Text block >>
★ ★ ★

MathPanda1 wrote: Amir.S wrote: as Grobber said(he didn't prove it) we have $ f(ab) = f(a)f(b)$ , this implies $ f(\prod_{i = 1}^np_i^{\alpha_i}) = \prod_{i = 1}^nf(p_i)^{\alpha_i}$ , hence we must deifne the function on all primes, let $ p_i$ denote the $ i - th$ prime number we define $ f$ as: $ f(p_{2k - 1}) = p_{2k}\ ,\ f(p_{2k}) = \frac {1}{p_{2k - 1}}$ this function satisfies the problem , clearly. What is the motivation for constructing such a function? Thank you very much! First you try out some algebraic methods: none of them are fruitful. Then you note that the problem said construction, which implies a numbertheoretic approach. This immediately applies looking for multiplicity and a way to define f(1), which just happen to be related to each other. (Shows that you are on the right track). Then you obtain the relation: $f(f(p)) = \frac{1}{p}$ for all primes. So it is clear that you cannot manipulate the power of prime p to get from an exponent of 1 to -1 in two steps over $\mathbb{Q^{+}}$. So you have to manipulate the primes in some other method, with a group of elements acting as a medium. (In other words, f(f(p)) maps A $\rightarrow$ B $\rightarrow$ C, where you know that {p} = A, B is unknown, and {$\frac{1}{p}$} = C. This suggests bipartitioning the set of primes, which suggests considering the sets {$p_{2k}$}, {$p_{2k-1}$}, {$\frac{1}{p_{2k}}$} and {$\frac{1}{p_{2k-1}}$}. Playing around with directed arrows that map elements between the sets gives you the function.

Cute problem, nice fit for a $P1$ First we get the obvious substitutions over with- $P(1,x): f(f(x))=\frac{f(1)}{x}$. It's pretty trivial to see that this function is necessarily bijective, as $f(y)=f(t)=> f(xf(y))=f(xf(t))=>y=t$ and surjectivity is direct from $f(f(x))=\frac{f(1)}{x}$. Again, $P(1,x): f(xf(1))=f(x)=>f(1)=1=>f(f(x))=\frac{1}x$ by injectivity.

★ ★ ★

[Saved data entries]
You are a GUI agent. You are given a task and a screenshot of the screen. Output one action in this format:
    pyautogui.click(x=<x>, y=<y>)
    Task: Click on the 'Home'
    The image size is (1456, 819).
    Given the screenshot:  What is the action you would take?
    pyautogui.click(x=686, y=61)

★ ★ ★

Problems to solve >>
a) Rewrite the paragraph of the forum thread on the functional equation that begins "Cute problem, nice fit" as a short list that keeps its main facts.
b) Extend the forum thread on the functional equation with a few more lines that pick up after its last sentence.

Results for each task >>
a)
- The problem is called a good fit for a P1.
- Substituting P(1, x) gives f(f(x)) = f(1)/x.
- f is bijective:
  - It is injective, because f(y) = f(t) leads to f(xf(y)) = f(xf(t)), and so y = t.
  - It is surjective directly from f(f(x)) = f(1)/x.
- Using P(1, x) again gives f(xf(1)) = f(x). By injectivity, f(1) = 1, so f(f(x)) = 1/x.

b)
Here you could already try to hunt for a solution, but unless your intuition is really strong, it'd be quite hard to already hit upon a direct solution- also do try and remember it's an IMO problem, you can't expect to be already done with it in 2 minutes (let's just ignore this year's $P1$ Note

). Playing around with the problem, let's put an extra $f$ around the problem to get $f(f(xf(y)))=f(\frac{f(x)}{y}) =>\frac{1}{xf(y)}=f(\frac{f(x)}{y})$. Replace $x$ with $f(x)$ to get $\frac{1}{f(x)f(y)}=f(\frac{f(f(x))}{y})=f(\frac{1}{xy})$. Naturally, we'd now want to put in $y$ as $\frac{1}{x}$ to get $\frac{1}{f(x) f(\frac{1}x)}=1=> f(\frac{1}{x})=\frac{1}{f(x)}$. Re-substitute to get $f(\frac{1}{x})f(\frac{1}{y})=f(\frac{1}{xy}) =>f(x)f(y)=f(xy)$. Ok this seems like a pretty concrete result- perhaps now we'll be equipped enough to start our construction. Straight off the bat, we see that this must have something to so with the prime factorizations- firstly the function is multiplicative, secondly there doesn't seem to be any purely algebraic solution, and, perhaps most importantly, $Q^+$ is our domain aka integer prime factorizations- this problem is calling for a number-theoretic way to attack the problem. Hmm... so let's just put in $x=p_1^{\alpha_1}p_2^{\alpha_2}...p_l^{\alpha_l}, y=q_1^{\beta_1}q_2^{\beta_2}...q_k^{\beta_k}$ in our original problem- simplifying a little and spamming the multiplicative property, we get $f(f(q_1)^{\beta_1} \cdot f(q_2)^{\beta_2} \cdot ... \cdot f(q_k)^{\beta_k})=\frac{1}{q_1^{\beta_1}q_2^{\beta_2}...q_k^{\beta_k}}$. Hmm... so how do we get the primes to randomly appear in the denominator- oh wait this is trivial, just make a$\pmod{2}$ cycle of sorts- let the $j_{th}$ prime, $p_j$, map to $p_{j+1}$ if, say, the index is odd, and let it map to $\frac{1}{p_{j-1}}$ if even. Now all we have to do is put it back into the equation and check, and this construction indeed seems to work. Hence we're done.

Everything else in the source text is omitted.